## Task to carry out
Return the entries exactly. Images are not part of the copy.

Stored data
....................
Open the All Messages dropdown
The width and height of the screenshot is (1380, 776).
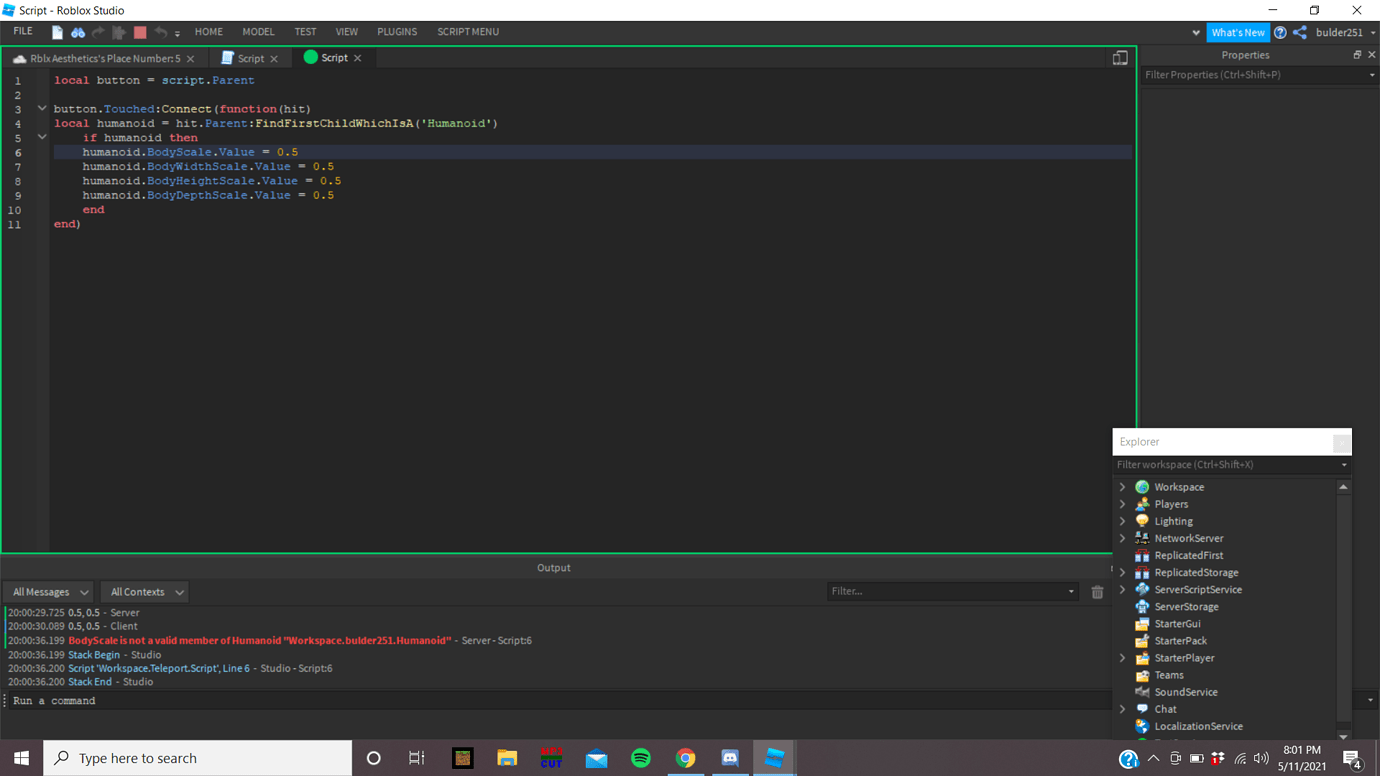click(x=47, y=591)
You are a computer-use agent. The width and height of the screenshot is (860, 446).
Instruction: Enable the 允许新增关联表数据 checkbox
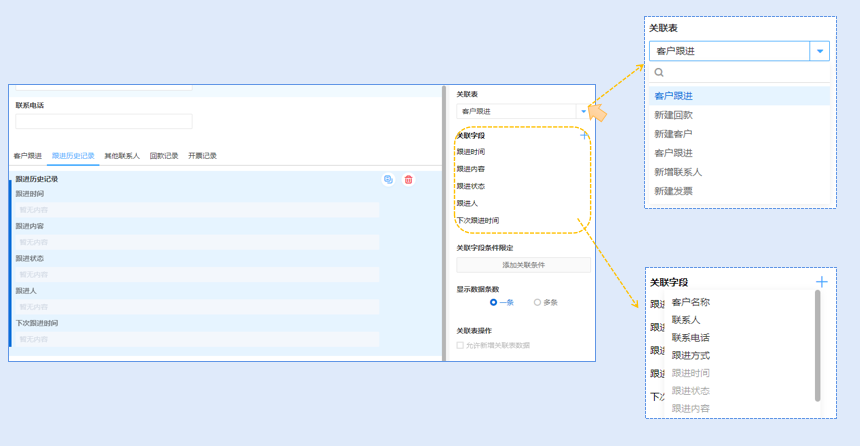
....................
## Solution to the problem
Open the All Messages dropdown
The width and height of the screenshot is (1380, 776).
click(x=47, y=591)
You are a computer-use agent. The width and height of the screenshot is (860, 446).
Instruction: Enable the 允许新增关联表数据 checkbox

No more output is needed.